[Data items]
▼

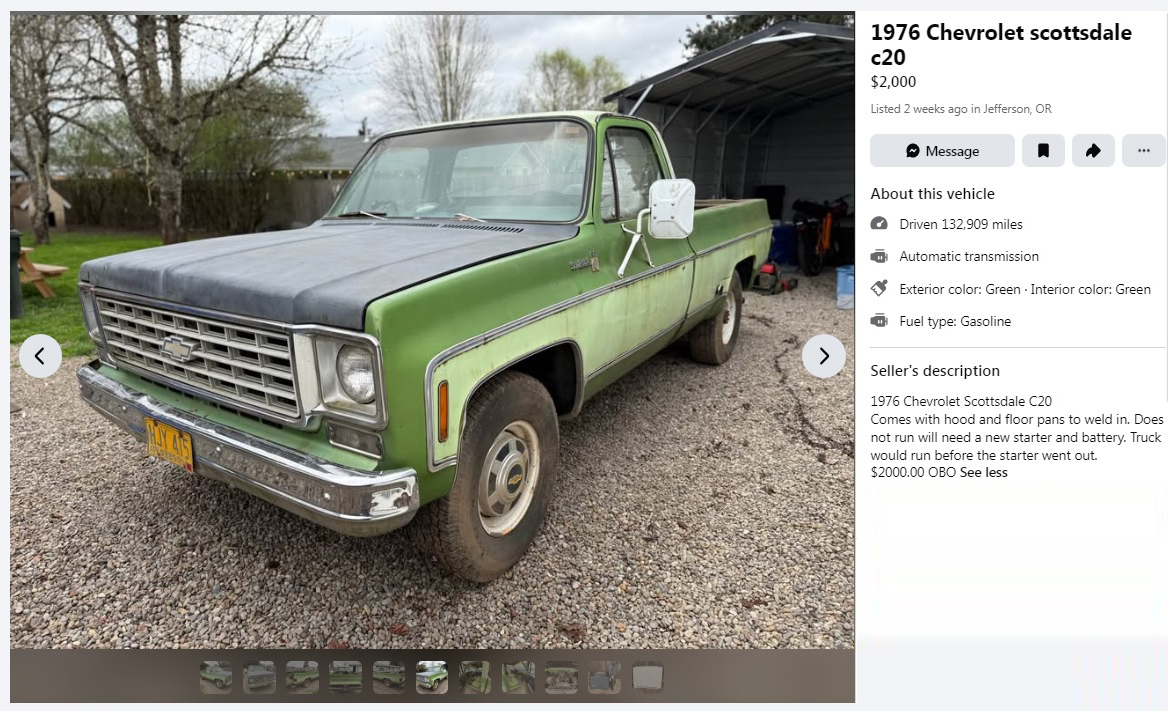Click the Message button
1168x711 pixels.
[x=942, y=151]
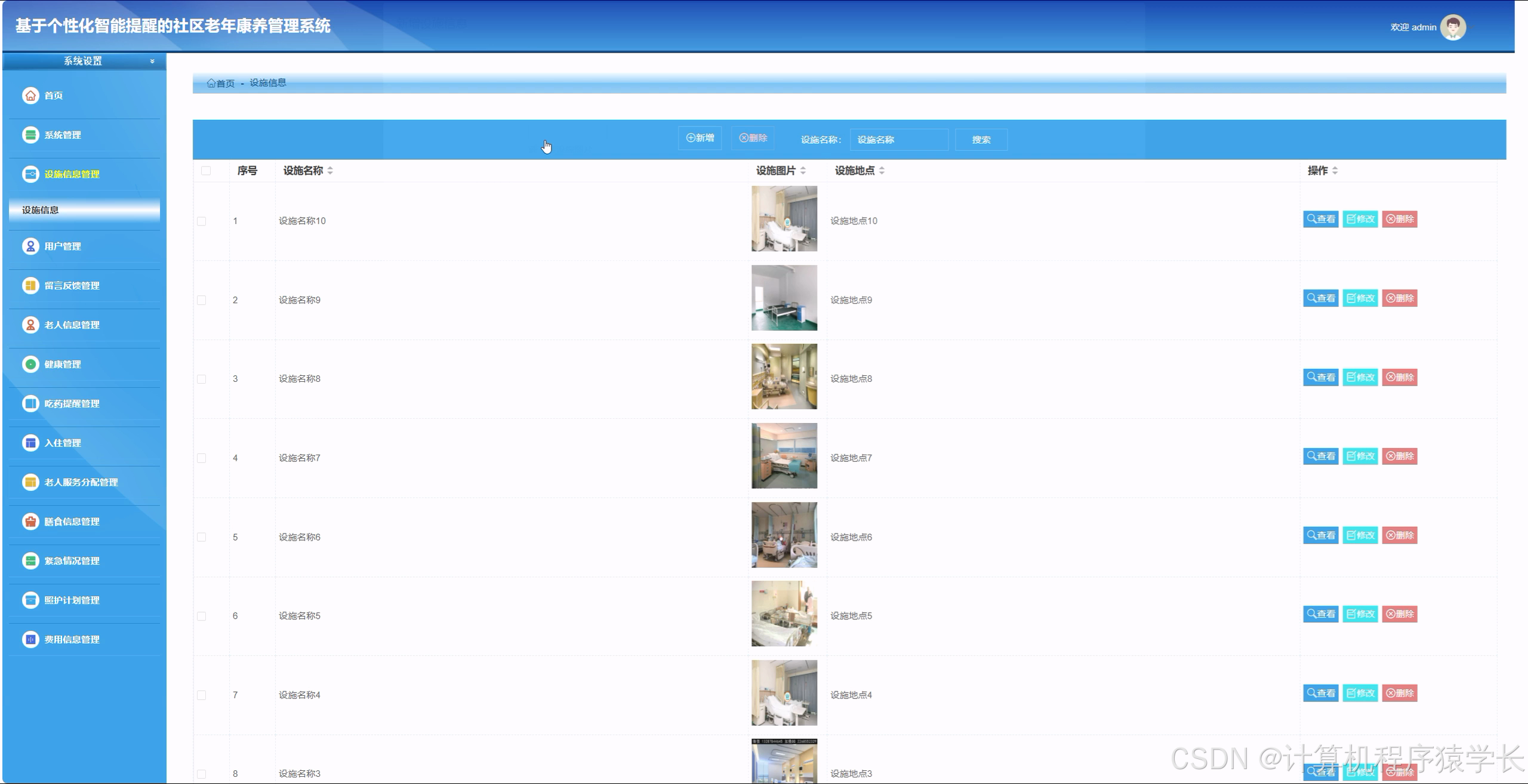Check the row for 设施名称10
Viewport: 1528px width, 784px height.
pyautogui.click(x=202, y=221)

▲

How many lines in the items above contain the word "height"? Reply with the number alone.

_Final result_
1